Alon filozofé

Pour l’union des Réunionnais dans la lutte contre le racisme

Billet philosophique

Roger Orlu / 21 janvier 2011

La lutte contre toutes les formes du racisme à La Réunion et dans le monde a toujours été un des combats essentiels du Parti communiste réunionnais, sous l’impulsion de ses fondateurs et dirigeants depuis 51 ans. Dans le cadre de "2011, l’Année d’Élie, un combattant Réunionnais de la liberté", soyons plus que jamais conscients de l’importance de ce problème du racisme dans le pays et restons fidèles à cette tradition militante. Akoz ?

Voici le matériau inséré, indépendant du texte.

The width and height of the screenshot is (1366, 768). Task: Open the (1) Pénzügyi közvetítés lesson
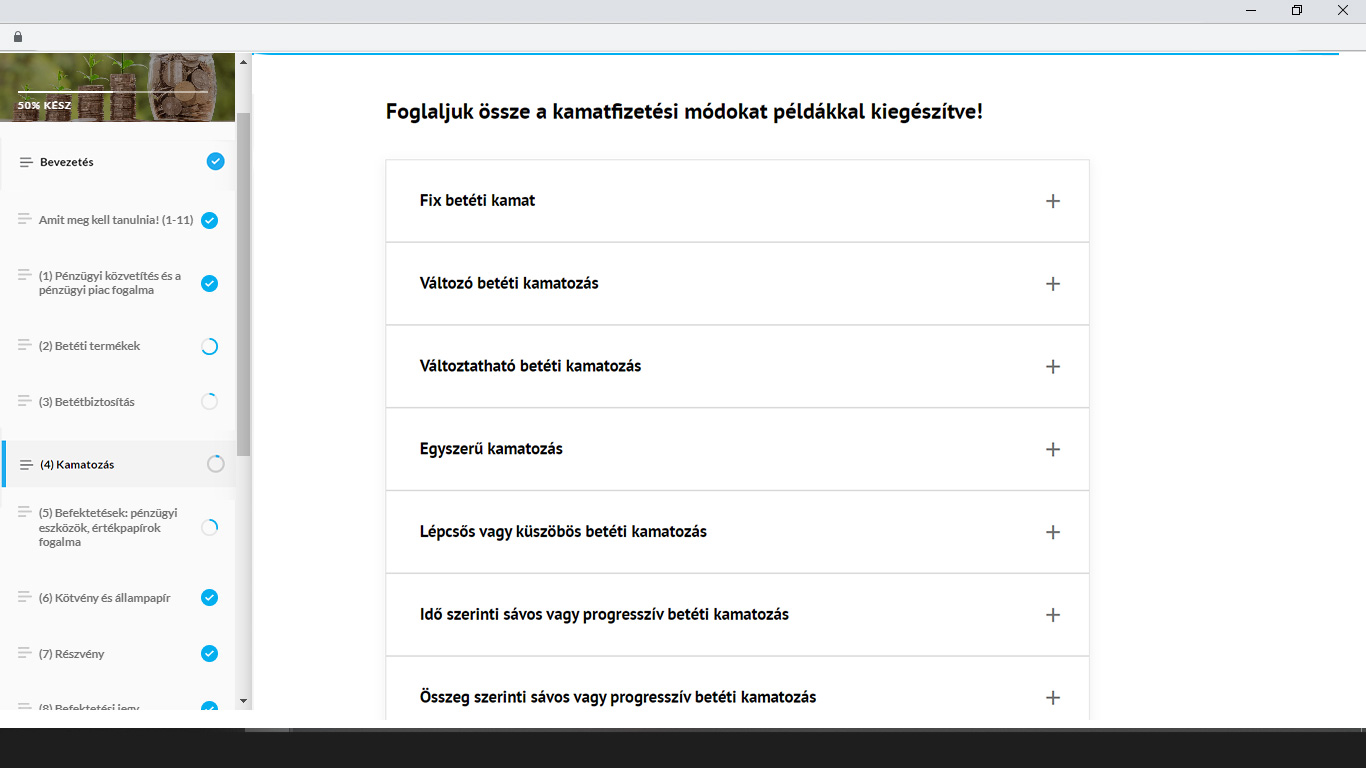click(x=110, y=283)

Le peuple réunionnais, comme une bonne partie de l’humanité, est toujours victime de ce comportement à la fois méprisant, barbare et non respectueux des droits humains que l’on appelle le racisme. Ousa nana 10.000 marmay i mor de fin sak zour ? É pou kosa ? É kisa lotèr ?
En quelques mots, comment peut-on définir ce que l’on appelle le racisme ? C’est une attitude qui consiste à traiter l’autre — une personne, un groupe ou un peuple — en inférieur en raison de la couleur de sa peau, de son origine, son lieu de naissance, son appartenance ethno-culturelle ou religieuse.
L’idéologie dite raciste, qui est à la base de cette attitude, a été un des éléments fondateurs de notre peuple puisque celui-ci est né de la colonisation du pays et du crime contre l’humanité qu’est l’esclavage, puis de l’engagisme, qui ont marqué plus des trois-quarts des trois siècles et demi de notre Histoire. Et cette gouvernance coloniale, comme les systèmes socio-économiques qui l’ont accompagnée, a toujours été inspirée par cette idéologie discriminatoire, diviseuse de notre société.

Ça continue

Mais l’abolition de l’esclavage le 20 décembre 1848, puis l’abolition de l’engagisme le 11 novembre 1882 et l’abolition du statut colonial de La Réunion par la loi Vergès-Lépervanche le 19 mars 1946 ont-elles suffi pour abolir le racisme à La Réunion et ses effets inhumains sur notre vivre ensemble ? Tous les jours on constate que non.
En effet, de nombreuses études sociologiques apportent la preuve que les principales victimes d’injustices et de discriminations sont les Réunionnais descendants d’esclaves et d’engagés. Ces personnes sont les plus nombreuses victimes du non-respect de leur droit au travail, au logement, à la formation, à la libre expression ; ce sont les principales victimes des inégalités sociales, de la répression judiciaire, du mépris et de l’infériorisation de leur culture, sans oublier les injures racistes exprimées encore publiquement ces derniers mois.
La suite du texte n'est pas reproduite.